Page text:
__________

How to know when a fetch ends without locking the body stream?

971 views Asked by At

I'm making requests to an API, but their server only allows a certain number of active connections, so I would like to limit the number of ongoing fetches. For my purposes, a fetch is only completed (not ongoing) when the HTTP response body arrives at the client.

I would like to create an abstraction like this:

const fetchLimiter = new FetchLimiter(maxConnections);
fetchLimiter.fetch(url, options); // Returns the same thing as fetch()

This would make things a lot simpler, but there seems to be no way of knowing when a stream being used by other code ends, because streams are locked while they are being read. It is possible to use ReadableStream.tee() to split the stream into two, use one and return the other to the caller (possibly also constructing a Response with it), but this would degrade performance, right?

1

There are 1 answers

2
David784 On

Since fetch uses promises, you can take advantage of that to make a simple queue system.

This is a method I've used before for queuing promise based stuff. It enqueues items by creating a Promise and then adding its resolver to an array. Of course until that Promise resolves, the await keeps any later promises from being invoked.

And all we have to do to start the next fetch when one finishes is just grab the next resolver and invoke it. The promise resolves, and then the fetch starts!

Best part, since we don't actually consume the fetch result, there's no worries about having to clone or anything...we just pass it on intact, so that you can consume it in a later then or something.

__________

Provided records:
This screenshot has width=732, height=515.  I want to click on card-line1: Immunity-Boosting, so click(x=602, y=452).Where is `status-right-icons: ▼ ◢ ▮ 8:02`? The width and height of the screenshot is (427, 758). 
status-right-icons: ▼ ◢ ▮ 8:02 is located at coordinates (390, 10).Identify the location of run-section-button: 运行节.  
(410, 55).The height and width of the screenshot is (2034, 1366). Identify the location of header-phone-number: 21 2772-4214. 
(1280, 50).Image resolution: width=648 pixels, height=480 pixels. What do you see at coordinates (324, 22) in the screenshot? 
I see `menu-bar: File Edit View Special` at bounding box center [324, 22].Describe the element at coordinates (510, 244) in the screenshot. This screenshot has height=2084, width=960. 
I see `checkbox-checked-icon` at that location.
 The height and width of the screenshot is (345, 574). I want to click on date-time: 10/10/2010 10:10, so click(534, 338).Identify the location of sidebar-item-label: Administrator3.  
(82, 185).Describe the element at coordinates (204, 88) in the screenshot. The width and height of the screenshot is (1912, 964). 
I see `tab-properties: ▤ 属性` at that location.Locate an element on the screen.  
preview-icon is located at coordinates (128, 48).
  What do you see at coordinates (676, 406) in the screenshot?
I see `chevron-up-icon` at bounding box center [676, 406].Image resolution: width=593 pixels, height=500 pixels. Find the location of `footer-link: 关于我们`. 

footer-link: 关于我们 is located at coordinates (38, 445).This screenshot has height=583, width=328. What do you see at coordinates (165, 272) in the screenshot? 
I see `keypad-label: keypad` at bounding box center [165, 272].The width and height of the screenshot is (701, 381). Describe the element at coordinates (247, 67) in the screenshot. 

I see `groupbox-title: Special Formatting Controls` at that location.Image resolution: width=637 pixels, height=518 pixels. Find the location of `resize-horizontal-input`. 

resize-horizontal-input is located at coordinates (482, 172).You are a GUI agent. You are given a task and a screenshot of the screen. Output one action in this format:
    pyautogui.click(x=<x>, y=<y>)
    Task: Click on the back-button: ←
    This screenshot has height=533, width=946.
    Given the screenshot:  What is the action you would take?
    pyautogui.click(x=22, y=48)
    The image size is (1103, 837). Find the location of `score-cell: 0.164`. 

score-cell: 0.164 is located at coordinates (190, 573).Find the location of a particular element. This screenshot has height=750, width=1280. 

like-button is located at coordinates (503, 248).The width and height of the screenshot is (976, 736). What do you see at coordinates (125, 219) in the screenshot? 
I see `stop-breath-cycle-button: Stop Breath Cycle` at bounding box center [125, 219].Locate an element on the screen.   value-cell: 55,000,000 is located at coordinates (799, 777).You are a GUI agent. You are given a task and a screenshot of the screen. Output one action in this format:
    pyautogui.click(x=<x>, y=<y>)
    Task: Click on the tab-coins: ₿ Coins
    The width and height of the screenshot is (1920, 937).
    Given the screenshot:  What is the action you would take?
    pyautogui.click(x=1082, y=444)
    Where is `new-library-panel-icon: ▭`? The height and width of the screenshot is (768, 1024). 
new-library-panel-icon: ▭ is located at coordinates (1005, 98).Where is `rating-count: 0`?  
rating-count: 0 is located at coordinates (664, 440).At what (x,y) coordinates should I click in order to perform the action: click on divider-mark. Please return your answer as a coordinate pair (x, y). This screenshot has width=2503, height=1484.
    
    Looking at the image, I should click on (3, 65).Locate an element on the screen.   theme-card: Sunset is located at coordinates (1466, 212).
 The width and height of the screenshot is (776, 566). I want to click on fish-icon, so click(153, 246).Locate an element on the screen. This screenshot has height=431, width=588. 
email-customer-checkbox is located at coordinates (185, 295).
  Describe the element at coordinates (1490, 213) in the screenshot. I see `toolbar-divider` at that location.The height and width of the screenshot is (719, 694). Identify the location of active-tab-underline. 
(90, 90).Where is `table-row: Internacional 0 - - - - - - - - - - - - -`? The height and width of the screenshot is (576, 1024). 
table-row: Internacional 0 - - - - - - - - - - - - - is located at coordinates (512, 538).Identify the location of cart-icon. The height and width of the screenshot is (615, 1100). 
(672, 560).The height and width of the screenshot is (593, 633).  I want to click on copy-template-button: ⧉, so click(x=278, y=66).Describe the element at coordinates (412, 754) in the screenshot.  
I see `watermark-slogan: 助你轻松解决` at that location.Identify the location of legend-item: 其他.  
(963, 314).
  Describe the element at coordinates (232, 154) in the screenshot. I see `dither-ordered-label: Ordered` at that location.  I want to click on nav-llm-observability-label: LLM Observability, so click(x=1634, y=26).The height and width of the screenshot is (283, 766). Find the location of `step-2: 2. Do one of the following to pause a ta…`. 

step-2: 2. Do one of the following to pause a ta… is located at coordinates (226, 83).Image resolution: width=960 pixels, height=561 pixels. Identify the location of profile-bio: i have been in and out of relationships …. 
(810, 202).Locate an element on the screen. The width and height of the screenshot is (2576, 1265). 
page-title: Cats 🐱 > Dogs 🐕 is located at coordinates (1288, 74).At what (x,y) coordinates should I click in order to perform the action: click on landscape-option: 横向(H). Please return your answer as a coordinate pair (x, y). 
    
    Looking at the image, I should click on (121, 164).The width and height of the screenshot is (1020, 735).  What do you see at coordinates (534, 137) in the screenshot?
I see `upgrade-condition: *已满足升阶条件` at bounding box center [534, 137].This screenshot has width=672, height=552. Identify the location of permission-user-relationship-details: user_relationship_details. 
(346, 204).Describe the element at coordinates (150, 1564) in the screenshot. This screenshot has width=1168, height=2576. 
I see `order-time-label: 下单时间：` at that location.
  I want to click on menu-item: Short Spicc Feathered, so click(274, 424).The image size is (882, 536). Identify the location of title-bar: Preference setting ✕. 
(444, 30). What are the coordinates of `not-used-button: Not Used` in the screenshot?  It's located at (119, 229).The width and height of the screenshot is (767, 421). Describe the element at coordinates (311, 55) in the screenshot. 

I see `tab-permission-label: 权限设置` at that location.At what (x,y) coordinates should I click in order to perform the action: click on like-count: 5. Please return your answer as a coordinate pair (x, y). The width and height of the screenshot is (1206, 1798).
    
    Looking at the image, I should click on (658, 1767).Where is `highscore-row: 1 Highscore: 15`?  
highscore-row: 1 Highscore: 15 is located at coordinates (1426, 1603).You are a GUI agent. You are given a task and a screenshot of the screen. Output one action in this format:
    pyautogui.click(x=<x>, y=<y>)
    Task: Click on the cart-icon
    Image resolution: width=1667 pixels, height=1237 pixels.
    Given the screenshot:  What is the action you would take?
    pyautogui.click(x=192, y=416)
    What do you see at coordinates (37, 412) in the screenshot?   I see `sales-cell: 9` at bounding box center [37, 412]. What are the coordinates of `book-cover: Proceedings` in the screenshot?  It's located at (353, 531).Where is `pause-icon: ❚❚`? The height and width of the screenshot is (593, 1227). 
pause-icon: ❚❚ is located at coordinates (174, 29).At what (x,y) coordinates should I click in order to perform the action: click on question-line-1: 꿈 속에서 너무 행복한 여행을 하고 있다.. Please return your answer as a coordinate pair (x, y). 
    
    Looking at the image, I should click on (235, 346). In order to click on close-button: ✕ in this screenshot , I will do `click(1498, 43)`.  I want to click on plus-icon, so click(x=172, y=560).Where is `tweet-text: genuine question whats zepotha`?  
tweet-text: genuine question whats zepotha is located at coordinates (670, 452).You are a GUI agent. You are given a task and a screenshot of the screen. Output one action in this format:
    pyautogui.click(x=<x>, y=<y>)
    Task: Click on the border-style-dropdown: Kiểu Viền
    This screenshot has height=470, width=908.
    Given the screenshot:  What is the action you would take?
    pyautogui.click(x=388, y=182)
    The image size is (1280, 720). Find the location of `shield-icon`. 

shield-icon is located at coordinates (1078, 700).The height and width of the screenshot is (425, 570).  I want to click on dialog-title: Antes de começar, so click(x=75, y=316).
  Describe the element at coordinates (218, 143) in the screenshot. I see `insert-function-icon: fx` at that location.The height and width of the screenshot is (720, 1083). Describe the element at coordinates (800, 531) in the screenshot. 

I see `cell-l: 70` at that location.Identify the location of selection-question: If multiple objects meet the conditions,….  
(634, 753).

__________

Summarize the page text about limiting fetches in two sentences. The data is not needed for the task that comes next.

Solution below:
The asker wants to cap the number of ongoing fetches to an API that allows only a set number of active connections, and counts a fetch as complete only when the response body arrives, but sees no way to know when a stream read by other code ends because streams are locked while being read and splitting one with ReadableStream.tee() might degrade performance. The one answer suggests a promise-based queue that adds each pending request's resolver to an array, starts the next fetch by invoking the next resolver when one finishes, and passes the fetch result on intact so nothing has to be cloned.